In 1981, Greenberg took over as publisher of Esquire magazine, where he was responsible for the magazine's revenue economic turnaround between 1981 and 1986. Greenberg then founded Greenberg News Network, which created a medical education and healthcare news organization called Medcast, which was purchased by WebMD in 1999.

He established Travel Holdings as a global interactive travel distribution firm, which now does business in 13 languages and in over 100 countries. He was CEO of Travel Holdings until 2008. Business-to-business travel intermediary (or "bed bank") HotelBeds purchased Travel Holdings in 2017.

On March 11, 2010, Greenberg was honored with the University of Tennessee’s College of Communication and Information's (CCI) 2010 Donald G. Hileman Distinguished Alumni Award. It is awarded to college alumni who have made notable contributions to the field of communication and information.

In 2013, Greenberg founded Avenues: The Word School, an international system of for-profit private schools, with former president of Yale University Benno C. Schmidt, Jr. and education executive Chris Whittle. As of May 2021, the school has campuses in New York City, São Paulo, Brazil and Shenzhen, China, and also offers classes online.

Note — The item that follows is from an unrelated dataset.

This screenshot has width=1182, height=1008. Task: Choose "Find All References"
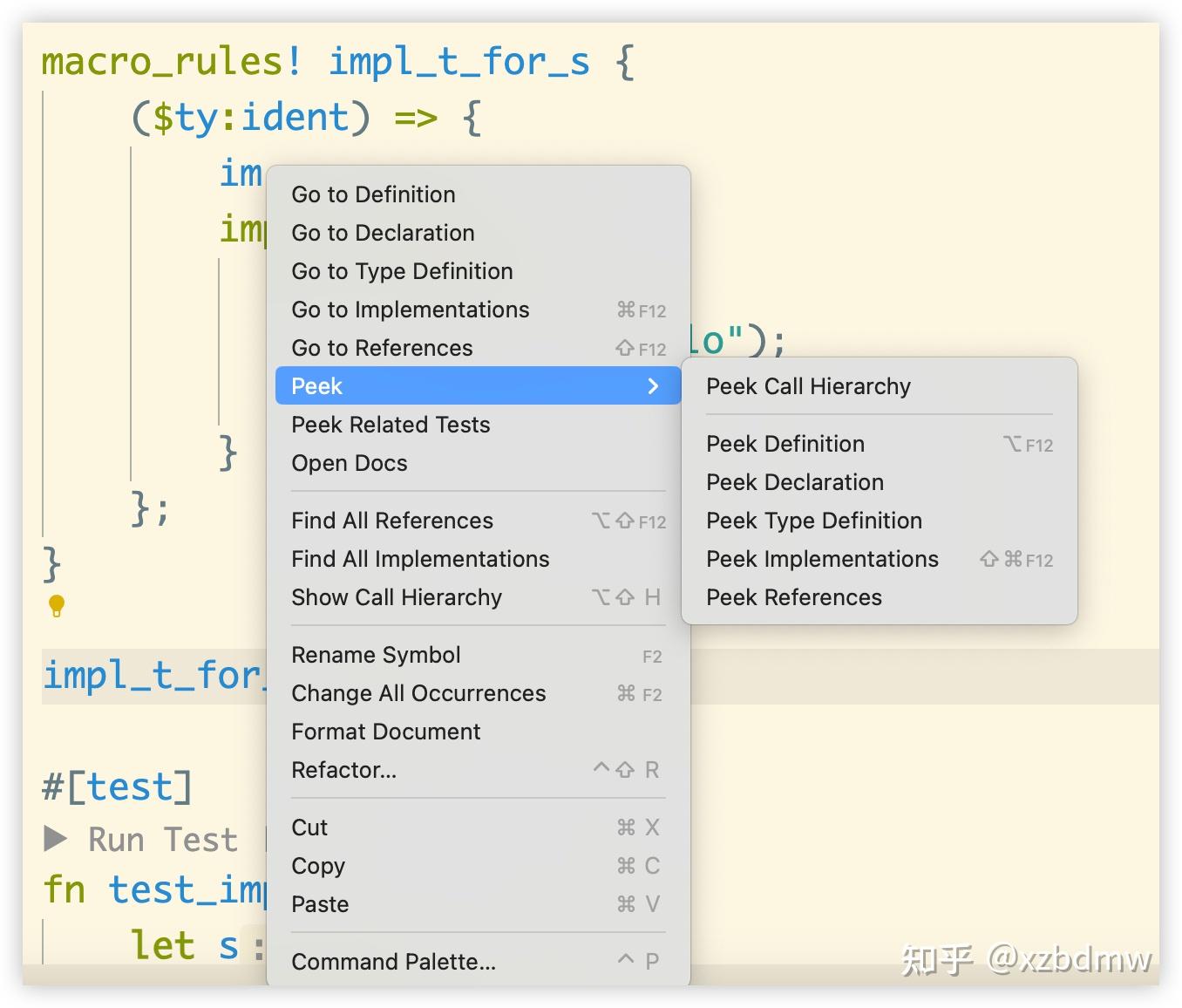[x=392, y=521]
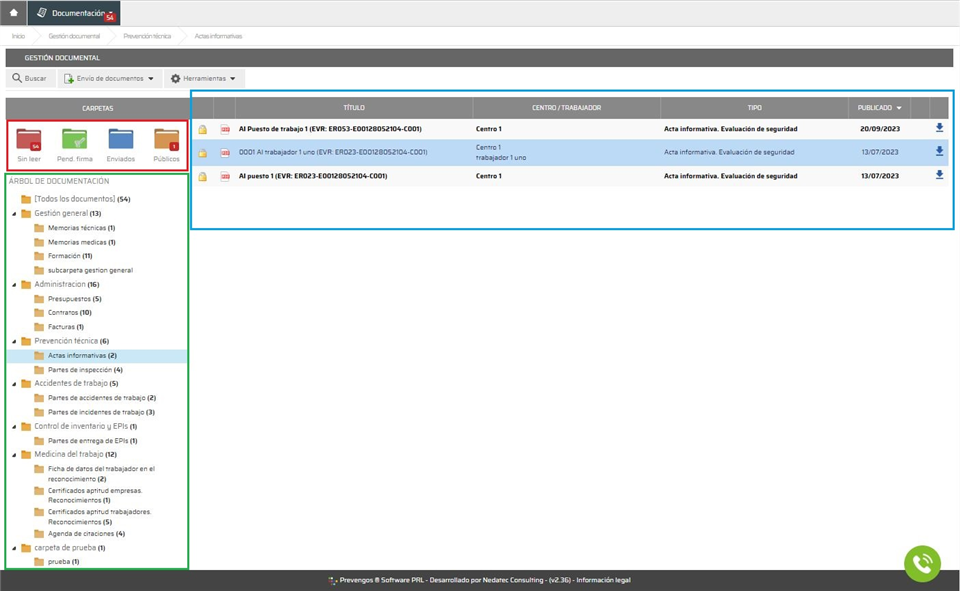
Task: Select the Documentación tab
Action: (x=78, y=13)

In 2019, Greenberg founded immersive experience company Illuminarium Experiences, where he is CEO, with partners RadicalMedia, Rockwell Group and Legends Hospitality. The first Illuminarium opened in 2021 in Atlanta, Georgia (where the company is based), along the city's BeltLine, with a safari show entitled “WILD: A Safari Experience.” A Las Vegas, Nevada venue, at Area15, is planned for January 2022 and a Miami, Florida location for spring 2022. A theater is planned to open at Navy Pier in Chicago, Illinois in 2023.

==Personal life==
Greenberg is married to Joy Greenberg. They have three children, Alison, Zachary and Aaron.